Die Stimmberechtigten haben die Sanierung des Kindergarten Buech 1 abgelehnt. In der Referendumsabstimmung sprachen sich 545 für und 1114 gegen den Baukredit von 770 000 Franken aus. Die Stimmbeteiligung lag bei 42,75 Prozent.

Die Stimmberechtigten haben die Sanierung des Kindergartens Buech 1 abgelehnt.
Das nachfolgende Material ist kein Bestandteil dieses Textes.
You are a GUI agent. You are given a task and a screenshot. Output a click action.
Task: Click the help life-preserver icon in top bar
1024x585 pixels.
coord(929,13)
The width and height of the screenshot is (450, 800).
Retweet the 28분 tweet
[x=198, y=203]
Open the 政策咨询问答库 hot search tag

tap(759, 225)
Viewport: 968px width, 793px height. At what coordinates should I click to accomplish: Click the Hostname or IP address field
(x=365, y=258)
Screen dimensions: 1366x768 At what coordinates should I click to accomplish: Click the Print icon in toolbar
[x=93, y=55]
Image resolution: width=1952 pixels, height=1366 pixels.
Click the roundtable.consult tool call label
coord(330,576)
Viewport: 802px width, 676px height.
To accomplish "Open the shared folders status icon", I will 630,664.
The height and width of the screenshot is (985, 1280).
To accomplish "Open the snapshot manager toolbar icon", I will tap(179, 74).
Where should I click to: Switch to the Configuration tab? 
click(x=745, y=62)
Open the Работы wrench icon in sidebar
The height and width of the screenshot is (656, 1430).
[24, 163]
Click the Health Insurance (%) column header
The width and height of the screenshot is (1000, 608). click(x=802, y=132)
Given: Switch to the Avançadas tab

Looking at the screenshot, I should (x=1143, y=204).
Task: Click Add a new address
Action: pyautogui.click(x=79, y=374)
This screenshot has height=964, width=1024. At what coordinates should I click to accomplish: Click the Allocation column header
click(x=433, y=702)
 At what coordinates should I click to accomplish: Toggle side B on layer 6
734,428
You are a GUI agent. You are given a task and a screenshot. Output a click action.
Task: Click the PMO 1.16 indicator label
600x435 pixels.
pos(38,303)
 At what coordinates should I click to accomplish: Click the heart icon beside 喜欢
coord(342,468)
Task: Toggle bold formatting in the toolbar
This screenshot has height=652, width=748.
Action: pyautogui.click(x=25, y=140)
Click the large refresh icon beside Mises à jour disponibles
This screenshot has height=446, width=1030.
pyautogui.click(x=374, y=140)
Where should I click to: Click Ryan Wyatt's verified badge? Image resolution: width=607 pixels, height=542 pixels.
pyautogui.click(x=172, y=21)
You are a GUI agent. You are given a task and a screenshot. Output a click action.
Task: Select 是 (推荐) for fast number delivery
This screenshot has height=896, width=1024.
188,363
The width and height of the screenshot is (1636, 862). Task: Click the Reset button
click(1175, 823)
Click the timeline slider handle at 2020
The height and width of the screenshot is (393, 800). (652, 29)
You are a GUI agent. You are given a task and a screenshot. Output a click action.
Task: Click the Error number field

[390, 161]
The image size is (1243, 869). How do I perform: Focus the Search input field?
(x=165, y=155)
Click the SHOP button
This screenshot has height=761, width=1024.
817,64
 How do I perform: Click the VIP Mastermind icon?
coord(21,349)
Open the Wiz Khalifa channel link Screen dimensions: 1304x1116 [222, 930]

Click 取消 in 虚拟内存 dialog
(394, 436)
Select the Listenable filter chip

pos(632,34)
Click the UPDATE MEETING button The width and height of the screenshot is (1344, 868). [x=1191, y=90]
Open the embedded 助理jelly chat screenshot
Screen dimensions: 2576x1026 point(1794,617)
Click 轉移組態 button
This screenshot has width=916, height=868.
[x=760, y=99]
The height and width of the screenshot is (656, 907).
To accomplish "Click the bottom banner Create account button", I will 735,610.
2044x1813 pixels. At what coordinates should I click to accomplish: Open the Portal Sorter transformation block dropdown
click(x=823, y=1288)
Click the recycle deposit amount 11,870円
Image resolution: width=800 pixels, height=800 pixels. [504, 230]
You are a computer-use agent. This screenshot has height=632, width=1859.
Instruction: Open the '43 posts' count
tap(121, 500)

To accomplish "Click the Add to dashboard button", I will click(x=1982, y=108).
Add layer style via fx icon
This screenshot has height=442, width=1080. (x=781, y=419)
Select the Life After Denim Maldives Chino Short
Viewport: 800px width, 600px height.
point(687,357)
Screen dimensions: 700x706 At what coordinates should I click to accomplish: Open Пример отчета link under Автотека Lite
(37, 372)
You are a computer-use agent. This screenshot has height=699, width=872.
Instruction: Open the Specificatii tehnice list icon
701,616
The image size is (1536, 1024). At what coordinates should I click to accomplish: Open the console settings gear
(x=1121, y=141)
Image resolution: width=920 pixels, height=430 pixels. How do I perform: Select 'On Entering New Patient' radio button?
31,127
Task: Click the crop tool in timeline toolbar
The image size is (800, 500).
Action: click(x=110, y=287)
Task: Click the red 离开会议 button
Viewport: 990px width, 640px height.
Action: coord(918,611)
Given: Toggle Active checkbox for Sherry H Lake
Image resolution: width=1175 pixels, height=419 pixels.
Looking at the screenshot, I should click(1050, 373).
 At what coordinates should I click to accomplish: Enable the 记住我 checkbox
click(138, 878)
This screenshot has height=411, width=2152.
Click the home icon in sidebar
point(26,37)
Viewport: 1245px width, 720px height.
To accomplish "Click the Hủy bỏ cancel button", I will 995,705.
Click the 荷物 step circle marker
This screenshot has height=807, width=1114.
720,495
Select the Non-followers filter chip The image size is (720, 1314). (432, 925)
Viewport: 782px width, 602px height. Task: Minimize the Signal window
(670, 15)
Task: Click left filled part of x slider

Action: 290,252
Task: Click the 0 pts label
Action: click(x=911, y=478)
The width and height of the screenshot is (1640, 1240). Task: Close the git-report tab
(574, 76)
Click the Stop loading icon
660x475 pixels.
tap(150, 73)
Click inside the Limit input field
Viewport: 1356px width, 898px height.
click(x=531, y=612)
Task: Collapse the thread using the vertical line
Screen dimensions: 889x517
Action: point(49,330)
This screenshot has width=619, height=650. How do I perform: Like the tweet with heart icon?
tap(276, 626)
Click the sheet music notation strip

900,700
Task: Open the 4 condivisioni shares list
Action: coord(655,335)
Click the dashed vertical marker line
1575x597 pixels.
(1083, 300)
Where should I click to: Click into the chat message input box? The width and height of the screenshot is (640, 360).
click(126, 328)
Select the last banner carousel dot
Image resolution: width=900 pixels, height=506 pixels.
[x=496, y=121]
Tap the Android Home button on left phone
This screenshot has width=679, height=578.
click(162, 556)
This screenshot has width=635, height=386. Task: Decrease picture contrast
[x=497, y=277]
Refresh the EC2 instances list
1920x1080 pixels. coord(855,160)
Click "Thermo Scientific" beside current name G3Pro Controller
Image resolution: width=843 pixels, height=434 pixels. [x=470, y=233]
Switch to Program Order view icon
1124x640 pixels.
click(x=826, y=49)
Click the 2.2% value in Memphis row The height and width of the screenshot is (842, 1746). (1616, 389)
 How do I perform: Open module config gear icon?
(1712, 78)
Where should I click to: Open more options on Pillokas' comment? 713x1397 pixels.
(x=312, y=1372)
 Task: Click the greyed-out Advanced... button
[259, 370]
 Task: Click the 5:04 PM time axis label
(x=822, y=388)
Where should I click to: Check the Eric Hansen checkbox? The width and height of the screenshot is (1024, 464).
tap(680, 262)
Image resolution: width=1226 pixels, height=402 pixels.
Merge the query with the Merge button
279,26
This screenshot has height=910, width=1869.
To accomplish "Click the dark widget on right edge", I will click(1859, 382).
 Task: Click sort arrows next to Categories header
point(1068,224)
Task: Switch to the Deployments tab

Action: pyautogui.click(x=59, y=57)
In der Referendumsabstimmung sprachen sich 545 für und 1114 gegen den Baukredit von 770'000 Franken aus. Die Stimmbeteiligung lag bei 42,75 Prozent. Dies ist ein sehr hohes Ergebnis, denn die Stimmberechtigten wurden nur wegen dieses einen Geschäftes an die Urne gerufen.

Ein sehr starkes Signal

Thomas Zollinger, Präsident der SVP-Ortspartei ist mit dem Abstimmungsausgang sehr zufrieden: «Das ist ein starkes Signal für einen Sparkurs in der Gemeinde.» Die SVP hatte das Referendum gegen den Gemeindeversammlungsbeschluss ergriffen. Diese hatte die 770 000 Franken genehmigt. Doch schon damals sprachen sich mehre Votanten gegen den Sanierungskredit aus.

Dabei wurden vor allem finanzielle Gründe aufgeführt. So hatte die Gemeindeversammlung zuvor die vom Gemeinderat beantragte Steuerfusserhöhung abgelehnt. Selbst für Finanzkommissionspräsident Marco Galli war darauf klar, dass konsequenterweise der Sanierungskredit verworfen werden müsse. Abschliessend sagt Zollinger: «Ich erwarte nun Lösungsvorschläge für die finanzielle Situation.»

Gemeinderat formuliert Sparkurs

Vizeammann Anton Möckel sieht in der hohen Stimmbeteiligung und im eindeutigen Entscheid: «Die Bevölkerung will, dass der Gemeinderat einen Sparkurs einschlägt.» Der Gemeinderat sei daran, massive Sparvorschläge zu formulieren. Es stelle sich aber auch die Frage, welche Vorhaben unter diesen Umständen noch Sinn machten. Er bedauert, dass die Stimmenden so negativ auf das Umbauprojekt reagiert haben: «Es wird zwar nichts zusammenbrechen, aber wir müssen abklären, wie es weiter geht.»

Ein finanzpolitisches Exempel

Sehr enttäuscht ist Martin Brogle von der IG-Chindsgi. Diese hatte den Abstimmungskampf für die Sanierung und damit in Interesse der Kindergärtler geführt. «Schulhäuser und Kindergärten gehören zur Kerninfrastruktur einer Gemeinde, sie muss sie in Ordnung halten», sagt Brogle. Eine Aufgabe, die die Gemeinde Würenlos nach dem Entscheid nicht mehr konsequent wahrnimmt.

Erstaunt ist Brogle über die Höhe der Ablehnung, hatte die IG-Chindsgi doch positive Reaktionen auf ihrem Abstimmungskampf erhalten. Als Schulpfleger stellt Brogle fest, dass der Sanierungsbedarf des Kindergartens Buech 1 trotz Ablehnung weiter bestehe. Das Gebäude ist schlecht isoliert und entspricht nicht mehr den kantonalen Empfehlungen für Kindergärten. So gesehen empfindet er den Abstimmungsentscheid als finanzpolitisches Exempel, das statuiert worden sei.